Northwest Florida is a living museum of culture and history. Festivals, museums and real-life historians bring the area to life.
 

By James Davis

I’m drifting in a small, flat boat in the shallows of Apalachicola Bay, looking for flounder to gig (i.e., spear through the head). This is only after I get far too close to George Watkins’s Wewahitchka tupelo honey bee hives for any sense of comfort. Tupelo honey fresh off the comb, a popular product in these Gulf Coast parts, is very tasty indeed.

This could be just a day in the life in this area of Northwest Florida. You could perceive the culture here to be more interior southern living than tidal Florida.

Fortunately for my throwing arm, and thankfully for my karma, it’s too breezy to find flounder. The wind is stirring up the bottom and the fish have become effectively camouflaged. So my guide, poling us along, fills in the time by telling me stories about his life.

“I hunt wild boar with my dogs over there,” he points to an island, “and there’s also some deer there that are so big they look more like small horses. Yes, ma’am, they surely do.”

He also confides that he was gigging (spear-fishing, not dancing) the night his wife went into labor with “her” first child, and that he himself was the inaugural baby born in the area hospital.

It is these types of stories and people that bring the area to life. Where there is a lack of glitz and glamour, there is an abundance of personality. Here perhaps more than elsewhere in Florida, you’re likely to find folks whose families have been in the region for generations. Think of it as a living museum.

The next morning, refreshed from a night in the historic Coombs House Inn, a charming bed & breakfast close to downtown Apalachicola, I browse in The Grady Market, a group of art galleries, artisan craft boutiques and antique stores huddled on Apalachicola’s historic waterfront.

Then I hit Scenic Highway 30-A for a leisurely drive through South Walton, heading ultimately for the WaterColor community, just one of the “unique communities” where the architectural styles and color palettes have been perfectly orchestrated by award-winning designers. WaterColor is Nuevo Cracker-style, a look known for such pristine Southern charm that Seaside, a nearby community of the same style, was chosen as the main setting for the movie  "The Truman Show."

Perhaps because of this pedigree, WaterColor was also a tour stop for the Telluride MountainFilm on Tour, a festival of independent filmmakers who highlight community, adventure, culture and environmental preservation in their works.

Indeed, many such celebrations take place in South Walton, including the Flutterby Arts Festival, which vanguards the Monarch migration through the area.

The choice of subject matter seems apropos for the whole of this Northwestern Florida region, which is being kept “green” and deliberately sedate in accordance to its folkloric roots.
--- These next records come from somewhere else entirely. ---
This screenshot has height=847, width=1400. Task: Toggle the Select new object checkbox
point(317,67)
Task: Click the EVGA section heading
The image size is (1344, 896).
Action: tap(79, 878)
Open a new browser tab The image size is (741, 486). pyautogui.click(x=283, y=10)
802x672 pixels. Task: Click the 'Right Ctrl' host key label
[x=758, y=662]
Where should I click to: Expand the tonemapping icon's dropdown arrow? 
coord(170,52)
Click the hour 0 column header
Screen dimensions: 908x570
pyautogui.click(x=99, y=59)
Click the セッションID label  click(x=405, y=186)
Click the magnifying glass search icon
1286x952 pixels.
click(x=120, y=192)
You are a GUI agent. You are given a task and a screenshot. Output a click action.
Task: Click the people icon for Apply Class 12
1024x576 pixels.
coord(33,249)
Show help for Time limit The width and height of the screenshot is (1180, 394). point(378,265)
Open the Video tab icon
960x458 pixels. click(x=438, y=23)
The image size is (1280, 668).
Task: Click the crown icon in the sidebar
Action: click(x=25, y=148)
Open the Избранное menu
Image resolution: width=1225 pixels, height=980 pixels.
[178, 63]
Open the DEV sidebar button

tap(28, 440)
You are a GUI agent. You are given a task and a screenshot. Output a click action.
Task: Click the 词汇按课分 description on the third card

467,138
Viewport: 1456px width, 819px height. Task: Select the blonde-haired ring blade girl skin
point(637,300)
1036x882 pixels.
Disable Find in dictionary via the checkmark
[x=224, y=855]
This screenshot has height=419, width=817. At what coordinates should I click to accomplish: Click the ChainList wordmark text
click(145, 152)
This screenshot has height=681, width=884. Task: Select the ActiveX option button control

What visitors get out of the dichotomy that ranges from rural Apalachicola, built in 1831 as a cotton-shipping port, to sophisticated WaterColor, is a lure for everyone from best-selling artists to millionaire retirees, in a mixture of Forgotten Coast history, cultural energy and natural tranquility.

You can spend your days wandering restored properties and antiquing as leisurely as you like, but there’s also a tremendous variety of activities to be enjoyed, from taking in a live musical performance or event at the restored 1912 Dixie Theatre to attending the First Friday Art Walks in Ruskin Park at Seaside.

In addition, you can embrace the culinary arts in a completely organic sense by fishing and crabbing in the estuaries, then supping in fine style at Fish out of Water in The WaterColor Inn and Resort, a David Rockwell-designed, 60-room boutique hotel.

It’s all overlaid by some of the most incredible natural beauty that Florida has left. So wherever you decide to go — St. George Island for solitude, shorelines and shrimp or Seaside for the Seaside Rep Theatre's fall play—rest assured that every experience on or near The Forgotten Coast will be remembered . . . flounder gigging, perhaps, aside.